_WRITTEN TASK_. Rewrite the entries from the start through the line that contains "Refresh the view", replacing "dropdown" with "drop-down menu" and leaving everything else unchanged.

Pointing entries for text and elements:
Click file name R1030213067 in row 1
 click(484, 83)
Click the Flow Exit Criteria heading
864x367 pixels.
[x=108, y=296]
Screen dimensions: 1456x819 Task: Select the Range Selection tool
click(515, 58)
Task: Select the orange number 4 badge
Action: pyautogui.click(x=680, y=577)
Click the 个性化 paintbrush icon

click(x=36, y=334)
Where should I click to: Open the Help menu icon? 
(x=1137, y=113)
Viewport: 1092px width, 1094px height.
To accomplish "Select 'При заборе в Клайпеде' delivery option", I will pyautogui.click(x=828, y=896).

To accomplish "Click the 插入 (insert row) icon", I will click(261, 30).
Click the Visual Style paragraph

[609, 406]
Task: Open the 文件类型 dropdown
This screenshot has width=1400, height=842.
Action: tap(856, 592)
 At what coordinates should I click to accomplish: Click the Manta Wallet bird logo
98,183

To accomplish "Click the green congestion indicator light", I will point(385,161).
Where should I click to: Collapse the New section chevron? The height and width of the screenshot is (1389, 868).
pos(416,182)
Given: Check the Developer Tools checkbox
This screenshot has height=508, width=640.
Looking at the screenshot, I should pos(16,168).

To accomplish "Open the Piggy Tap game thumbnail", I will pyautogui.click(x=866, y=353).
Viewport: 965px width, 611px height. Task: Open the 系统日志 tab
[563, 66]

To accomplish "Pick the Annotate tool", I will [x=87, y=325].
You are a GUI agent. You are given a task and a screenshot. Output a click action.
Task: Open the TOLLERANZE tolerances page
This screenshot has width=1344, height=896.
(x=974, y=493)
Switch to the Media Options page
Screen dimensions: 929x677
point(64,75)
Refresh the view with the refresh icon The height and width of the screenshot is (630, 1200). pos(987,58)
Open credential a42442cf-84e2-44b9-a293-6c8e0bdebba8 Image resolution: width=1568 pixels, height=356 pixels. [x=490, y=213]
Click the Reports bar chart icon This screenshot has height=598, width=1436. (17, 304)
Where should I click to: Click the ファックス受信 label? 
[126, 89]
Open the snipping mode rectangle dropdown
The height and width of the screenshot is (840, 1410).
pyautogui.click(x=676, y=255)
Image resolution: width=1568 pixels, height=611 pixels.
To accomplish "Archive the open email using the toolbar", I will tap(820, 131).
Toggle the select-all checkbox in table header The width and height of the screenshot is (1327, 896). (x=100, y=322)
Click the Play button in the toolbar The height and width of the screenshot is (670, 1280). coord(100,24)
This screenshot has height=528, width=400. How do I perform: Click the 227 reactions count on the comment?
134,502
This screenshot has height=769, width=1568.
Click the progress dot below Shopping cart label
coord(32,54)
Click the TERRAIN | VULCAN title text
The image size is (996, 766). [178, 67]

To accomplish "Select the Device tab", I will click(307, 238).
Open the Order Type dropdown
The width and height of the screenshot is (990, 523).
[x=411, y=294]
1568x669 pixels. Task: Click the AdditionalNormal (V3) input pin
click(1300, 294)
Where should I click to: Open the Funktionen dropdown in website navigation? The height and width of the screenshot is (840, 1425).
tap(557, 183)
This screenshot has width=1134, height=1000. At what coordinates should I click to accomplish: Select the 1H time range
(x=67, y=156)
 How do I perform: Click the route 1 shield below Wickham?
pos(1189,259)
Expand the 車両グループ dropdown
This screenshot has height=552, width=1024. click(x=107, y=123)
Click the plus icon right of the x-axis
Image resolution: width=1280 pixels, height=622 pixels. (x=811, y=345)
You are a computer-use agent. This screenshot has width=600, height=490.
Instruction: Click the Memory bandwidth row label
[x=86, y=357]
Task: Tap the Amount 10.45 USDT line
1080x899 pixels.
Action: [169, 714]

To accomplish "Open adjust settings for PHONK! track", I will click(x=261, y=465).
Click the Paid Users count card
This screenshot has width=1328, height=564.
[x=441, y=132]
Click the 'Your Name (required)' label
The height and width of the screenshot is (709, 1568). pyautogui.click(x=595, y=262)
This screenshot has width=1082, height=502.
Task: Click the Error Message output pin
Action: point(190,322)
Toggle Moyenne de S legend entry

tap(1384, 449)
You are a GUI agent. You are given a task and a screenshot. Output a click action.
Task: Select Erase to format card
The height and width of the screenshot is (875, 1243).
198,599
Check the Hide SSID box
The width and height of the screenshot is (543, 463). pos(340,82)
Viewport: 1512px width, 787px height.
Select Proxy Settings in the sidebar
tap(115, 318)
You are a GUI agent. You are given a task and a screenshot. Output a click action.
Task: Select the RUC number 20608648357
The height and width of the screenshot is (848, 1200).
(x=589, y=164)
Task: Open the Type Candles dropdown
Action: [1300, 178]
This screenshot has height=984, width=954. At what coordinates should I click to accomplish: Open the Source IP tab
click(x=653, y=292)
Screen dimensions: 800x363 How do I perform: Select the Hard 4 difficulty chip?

_THE ANSWER_.
Click file name R1030213067 in row 1
 click(484, 83)
Click the Flow Exit Criteria heading
864x367 pixels.
[x=108, y=296]
Screen dimensions: 1456x819 Task: Select the Range Selection tool
click(515, 58)
Task: Select the orange number 4 badge
Action: pyautogui.click(x=680, y=577)
Click the 个性化 paintbrush icon

click(x=36, y=334)
Where should I click to: Open the Help menu icon? 
(x=1137, y=113)
Viewport: 1092px width, 1094px height.
To accomplish "Select 'При заборе в Клайпеде' delivery option", I will pyautogui.click(x=828, y=896).

To accomplish "Click the 插入 (insert row) icon", I will click(261, 30).
Click the Visual Style paragraph

[609, 406]
Task: Open the 文件类型 drop-down menu
This screenshot has width=1400, height=842.
Action: tap(856, 592)
 At what coordinates should I click to accomplish: Click the Manta Wallet bird logo
98,183

To accomplish "Click the green congestion indicator light", I will point(385,161).
Where should I click to: Collapse the New section chevron? The height and width of the screenshot is (1389, 868).
pos(416,182)
Given: Check the Developer Tools checkbox
This screenshot has height=508, width=640.
Looking at the screenshot, I should pos(16,168).

To accomplish "Open the Piggy Tap game thumbnail", I will pyautogui.click(x=866, y=353).
Viewport: 965px width, 611px height. Task: Open the 系统日志 tab
[563, 66]

To accomplish "Pick the Annotate tool", I will [x=87, y=325].
You are a GUI agent. You are given a task and a screenshot. Output a click action.
Task: Open the TOLLERANZE tolerances page
This screenshot has width=1344, height=896.
(x=974, y=493)
Switch to the Media Options page
Screen dimensions: 929x677
point(64,75)
Refresh the view with the refresh icon The height and width of the screenshot is (630, 1200). pos(987,58)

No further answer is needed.